Data provided —
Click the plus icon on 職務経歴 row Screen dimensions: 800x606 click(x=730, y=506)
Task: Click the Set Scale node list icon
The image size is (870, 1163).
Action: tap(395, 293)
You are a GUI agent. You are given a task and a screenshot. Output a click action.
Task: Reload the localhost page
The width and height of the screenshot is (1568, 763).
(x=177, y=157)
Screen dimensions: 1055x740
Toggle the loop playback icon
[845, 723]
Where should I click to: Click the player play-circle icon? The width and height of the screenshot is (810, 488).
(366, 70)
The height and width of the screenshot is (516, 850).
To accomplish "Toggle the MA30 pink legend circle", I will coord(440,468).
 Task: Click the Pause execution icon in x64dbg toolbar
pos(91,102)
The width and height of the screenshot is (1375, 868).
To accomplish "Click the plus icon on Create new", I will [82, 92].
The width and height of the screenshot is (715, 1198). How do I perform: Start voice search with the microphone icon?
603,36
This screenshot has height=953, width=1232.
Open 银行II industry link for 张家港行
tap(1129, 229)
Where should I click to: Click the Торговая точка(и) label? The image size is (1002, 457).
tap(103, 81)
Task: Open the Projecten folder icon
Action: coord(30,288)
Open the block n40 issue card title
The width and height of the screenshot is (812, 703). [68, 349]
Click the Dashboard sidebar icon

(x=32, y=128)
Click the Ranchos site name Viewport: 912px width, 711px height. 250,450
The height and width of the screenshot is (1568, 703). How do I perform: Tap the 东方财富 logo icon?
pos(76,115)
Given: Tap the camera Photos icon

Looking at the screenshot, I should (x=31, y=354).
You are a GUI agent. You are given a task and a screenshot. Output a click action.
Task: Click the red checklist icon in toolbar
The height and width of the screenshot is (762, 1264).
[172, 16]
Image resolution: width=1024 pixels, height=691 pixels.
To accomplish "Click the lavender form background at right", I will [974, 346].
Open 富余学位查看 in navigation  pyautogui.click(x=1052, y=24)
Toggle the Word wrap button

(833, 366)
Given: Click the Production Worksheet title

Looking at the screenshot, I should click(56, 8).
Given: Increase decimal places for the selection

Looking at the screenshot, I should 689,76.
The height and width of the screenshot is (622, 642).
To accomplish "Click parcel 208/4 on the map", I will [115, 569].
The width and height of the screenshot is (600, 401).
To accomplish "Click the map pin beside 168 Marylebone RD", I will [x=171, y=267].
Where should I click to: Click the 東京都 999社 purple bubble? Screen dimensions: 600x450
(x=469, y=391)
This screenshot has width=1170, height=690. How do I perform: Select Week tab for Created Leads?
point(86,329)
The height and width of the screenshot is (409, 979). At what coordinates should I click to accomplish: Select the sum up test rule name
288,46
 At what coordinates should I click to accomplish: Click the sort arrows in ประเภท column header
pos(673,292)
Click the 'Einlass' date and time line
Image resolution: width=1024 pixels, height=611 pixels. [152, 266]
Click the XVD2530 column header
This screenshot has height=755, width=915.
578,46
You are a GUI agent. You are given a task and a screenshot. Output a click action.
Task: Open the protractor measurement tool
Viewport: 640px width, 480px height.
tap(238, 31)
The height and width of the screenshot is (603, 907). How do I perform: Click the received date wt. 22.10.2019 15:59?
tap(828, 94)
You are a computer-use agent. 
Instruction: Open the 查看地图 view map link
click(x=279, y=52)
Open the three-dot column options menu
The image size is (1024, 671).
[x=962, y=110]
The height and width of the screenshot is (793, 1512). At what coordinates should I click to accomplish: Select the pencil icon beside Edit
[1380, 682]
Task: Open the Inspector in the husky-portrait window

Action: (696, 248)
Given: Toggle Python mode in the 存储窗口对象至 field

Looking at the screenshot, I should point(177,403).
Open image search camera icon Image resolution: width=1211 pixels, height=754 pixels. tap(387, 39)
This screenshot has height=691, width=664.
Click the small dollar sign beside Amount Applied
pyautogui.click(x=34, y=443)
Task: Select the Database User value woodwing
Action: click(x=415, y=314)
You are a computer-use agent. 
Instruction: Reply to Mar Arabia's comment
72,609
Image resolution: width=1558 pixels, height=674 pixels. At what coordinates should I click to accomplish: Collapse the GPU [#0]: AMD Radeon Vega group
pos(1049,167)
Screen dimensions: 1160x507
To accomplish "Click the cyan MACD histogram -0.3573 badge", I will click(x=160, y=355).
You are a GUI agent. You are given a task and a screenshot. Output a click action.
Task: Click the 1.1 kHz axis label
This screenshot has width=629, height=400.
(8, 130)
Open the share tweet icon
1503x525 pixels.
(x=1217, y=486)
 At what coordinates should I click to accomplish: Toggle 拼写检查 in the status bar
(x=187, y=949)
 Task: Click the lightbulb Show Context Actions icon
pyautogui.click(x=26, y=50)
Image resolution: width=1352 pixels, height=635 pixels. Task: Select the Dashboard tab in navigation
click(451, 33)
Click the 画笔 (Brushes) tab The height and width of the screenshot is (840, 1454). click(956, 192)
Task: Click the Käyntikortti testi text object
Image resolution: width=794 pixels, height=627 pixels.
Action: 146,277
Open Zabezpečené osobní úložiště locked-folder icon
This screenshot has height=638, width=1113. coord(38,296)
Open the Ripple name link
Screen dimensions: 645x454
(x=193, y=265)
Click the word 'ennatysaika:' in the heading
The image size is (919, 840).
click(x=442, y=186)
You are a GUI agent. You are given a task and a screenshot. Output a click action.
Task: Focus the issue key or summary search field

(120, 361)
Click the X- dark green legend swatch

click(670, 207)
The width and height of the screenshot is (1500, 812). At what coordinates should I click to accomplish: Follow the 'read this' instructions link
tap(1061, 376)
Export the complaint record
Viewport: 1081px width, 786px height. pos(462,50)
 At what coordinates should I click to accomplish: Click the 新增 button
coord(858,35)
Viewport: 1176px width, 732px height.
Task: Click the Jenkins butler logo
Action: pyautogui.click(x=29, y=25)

Exercise goal — Wherever the string "will" occurs in the data, copy the line that holds it.

Task output —
To accomplish "Toggle the MA30 pink legend circle", I will coord(440,468).
To accomplish "Click the plus icon on Create new", I will [82, 92].
To accomplish "Click the lavender form background at right", I will [974, 346].
To accomplish "Click parcel 208/4 on the map", I will [115, 569].
To accomplish "Click the map pin beside 168 Marylebone RD", I will [x=171, y=267].
To accomplish "Click the cyan MACD histogram -0.3573 badge", I will click(x=160, y=355).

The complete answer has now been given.